Screen grounding data
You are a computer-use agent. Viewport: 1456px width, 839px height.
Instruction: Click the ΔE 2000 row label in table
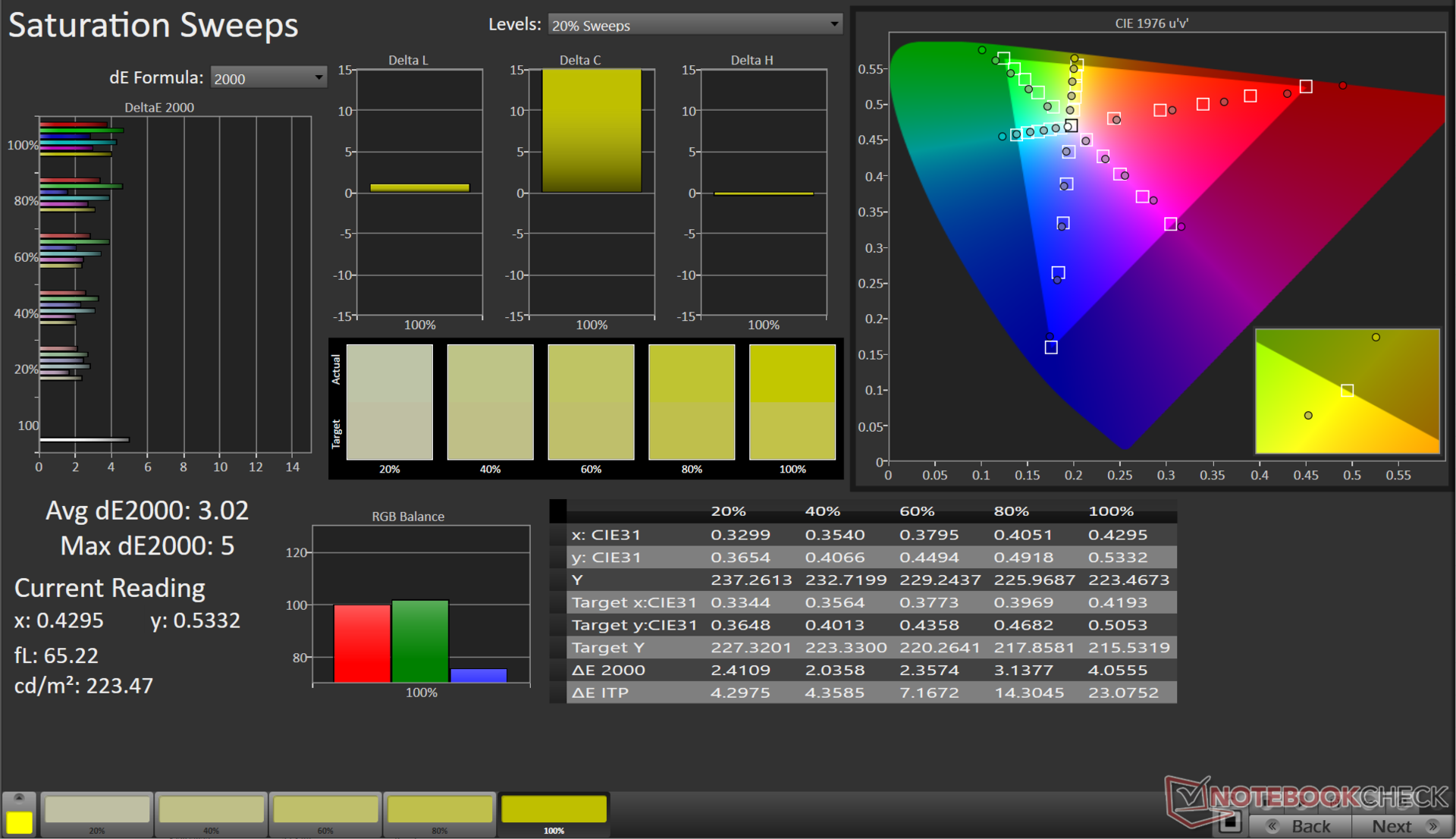tap(608, 670)
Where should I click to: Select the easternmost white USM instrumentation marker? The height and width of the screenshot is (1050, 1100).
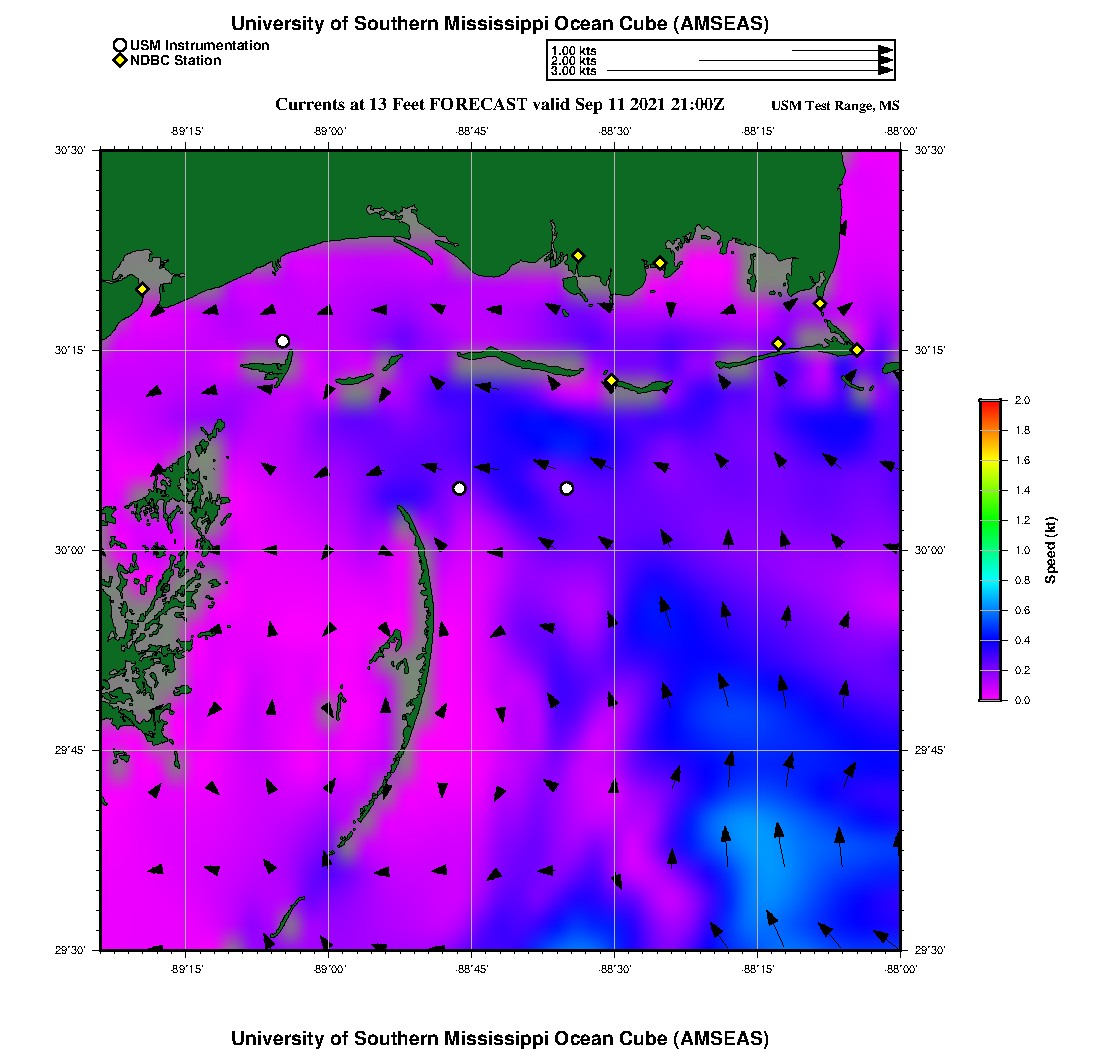pyautogui.click(x=567, y=488)
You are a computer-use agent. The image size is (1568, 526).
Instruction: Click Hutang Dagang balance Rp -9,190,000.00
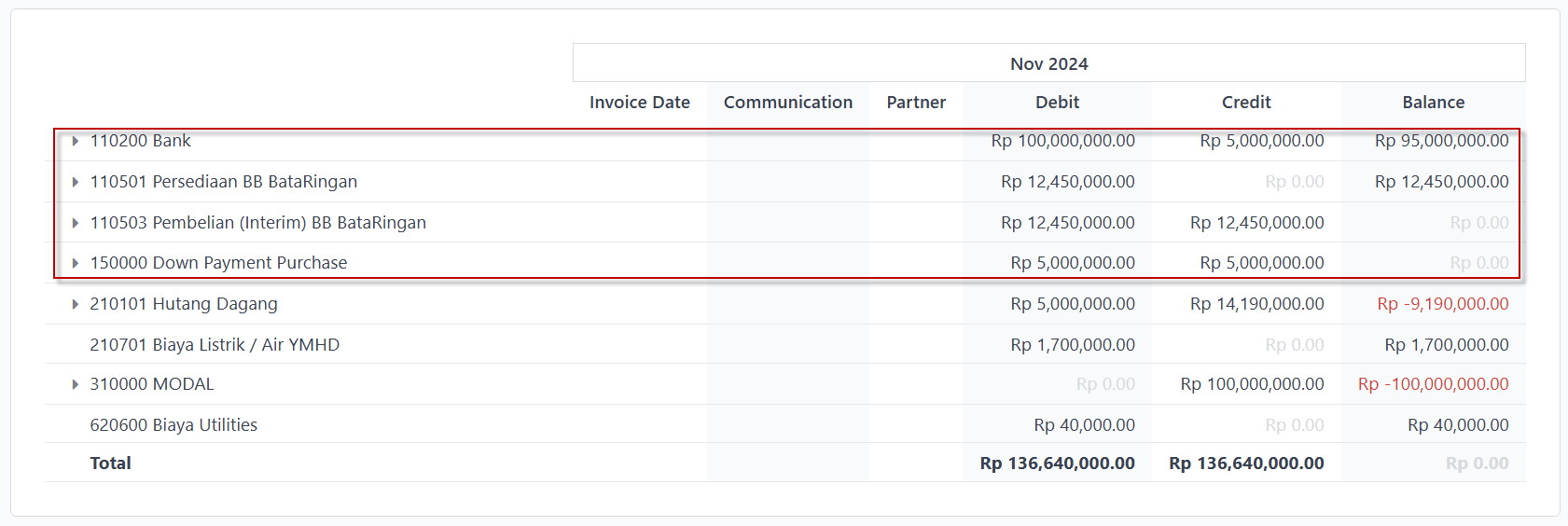pyautogui.click(x=1443, y=304)
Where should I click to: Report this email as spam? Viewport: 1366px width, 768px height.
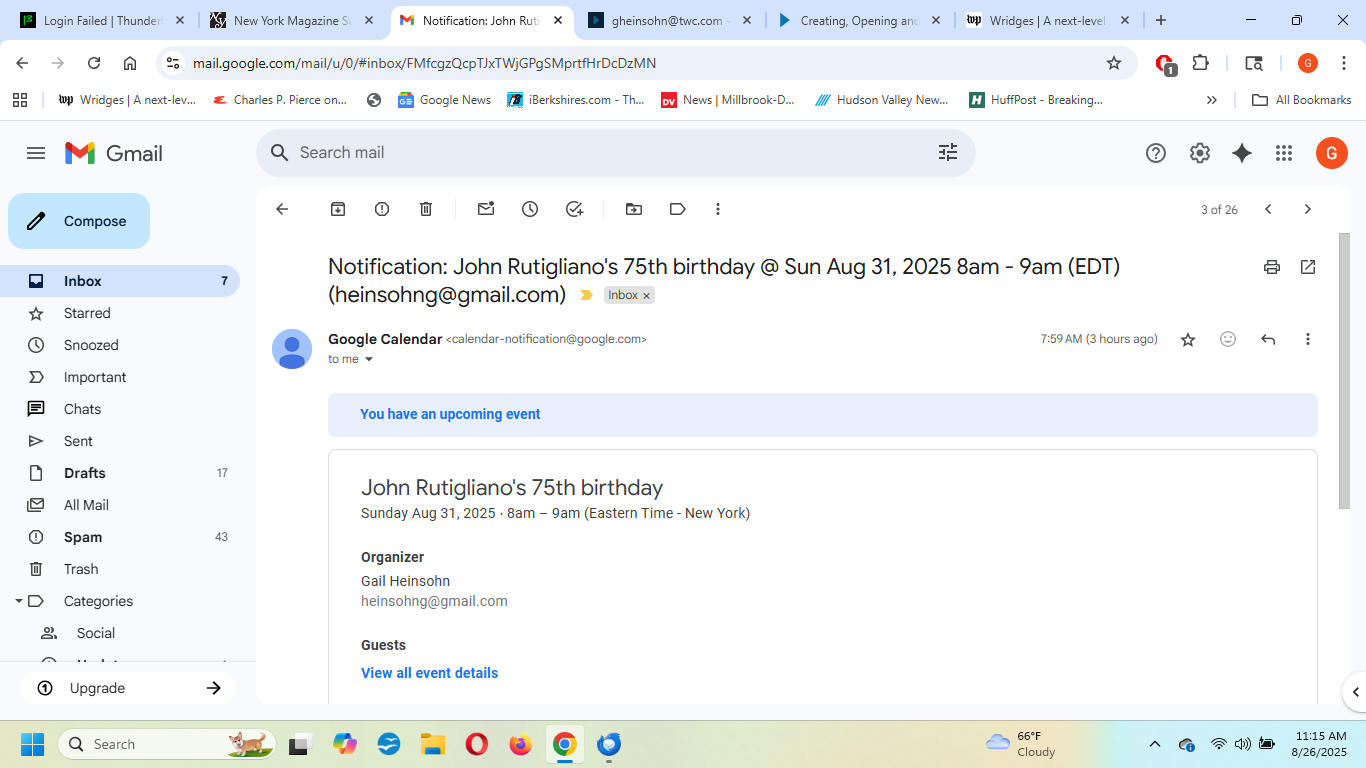point(382,209)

→ Task to carry out: Rewrite all of the data above as a CSV with two columns named text and answer, with one row per answer. Put each field in double quotes, replace line breaks with spaces, and leave out the pictures.

→ Task result:
text,answer
"You are a computer-use agent. Viewport: 1456px width, 839px height. Instruction: Click the ΔE 2000 row label in table","tap(608, 670)"
"Where should I click to: Select the easternmost white USM instrumentation marker? The height and width of the screenshot is (1050, 1100).","pyautogui.click(x=567, y=488)"
"You are a computer-use agent. The image size is (1568, 526). Instruction: Click Hutang Dagang balance Rp -9,190,000.00","pyautogui.click(x=1443, y=304)"
"Where should I click to: Report this email as spam? Viewport: 1366px width, 768px height.","point(382,209)"